* [Task statement]
Pictures stay out of the copy. Transcribe exactly the lines from the line with "Viewport: 1338px width, 896px height." through the final line of the records.

======== Data excerpts

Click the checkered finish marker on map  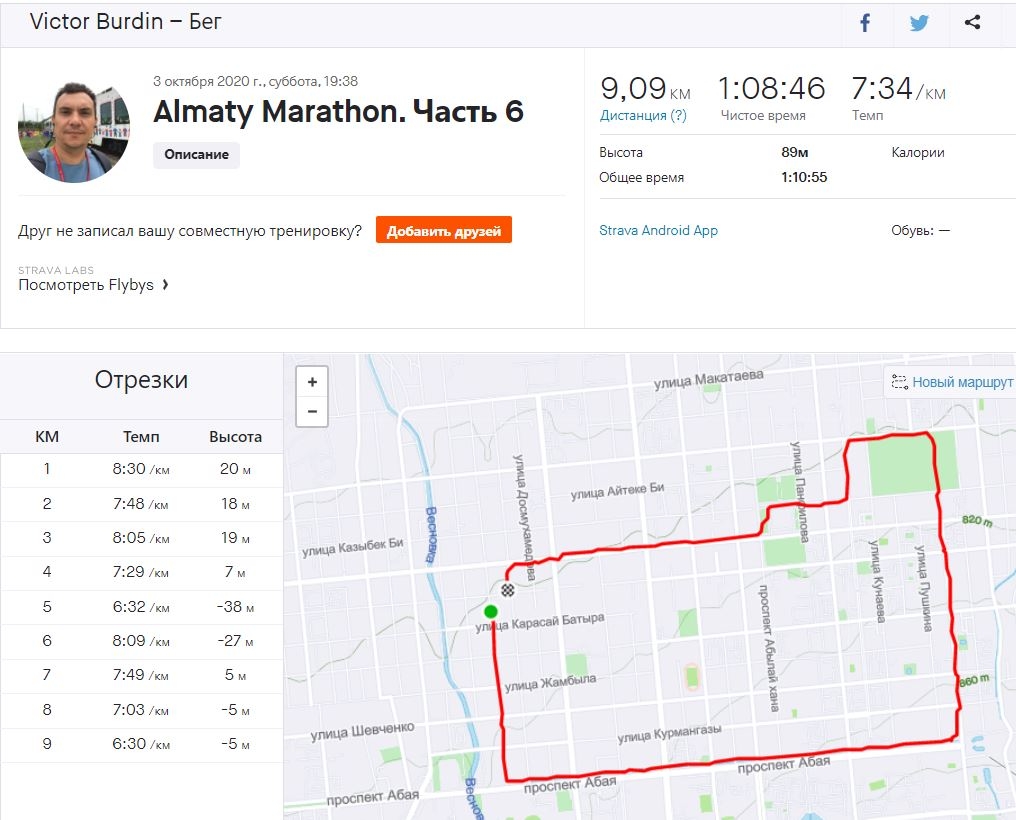507,590
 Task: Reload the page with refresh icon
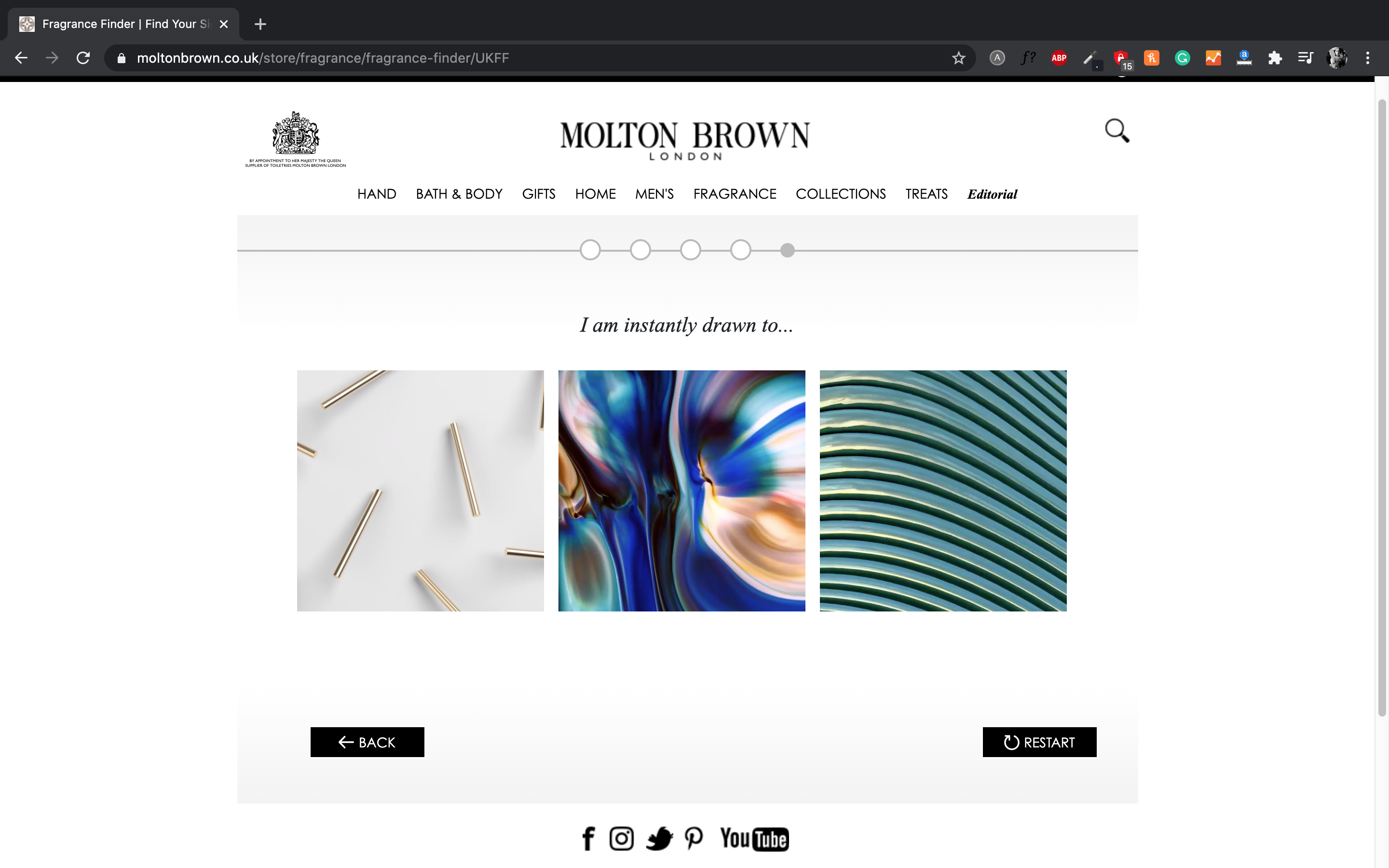point(83,58)
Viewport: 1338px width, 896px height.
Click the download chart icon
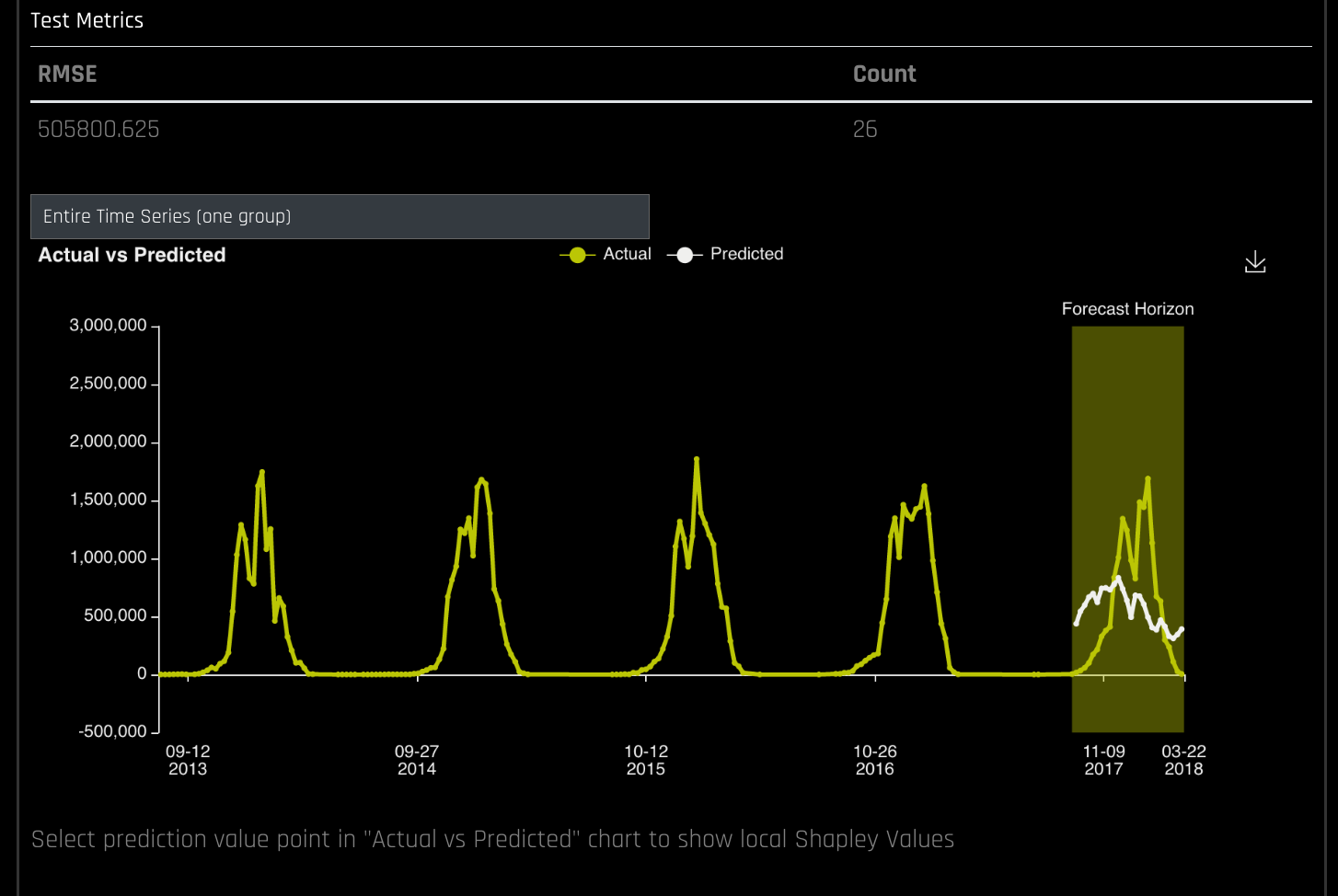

================

* [Your solution]
Viewport: 1338px width, 896px height.
Click the download chart icon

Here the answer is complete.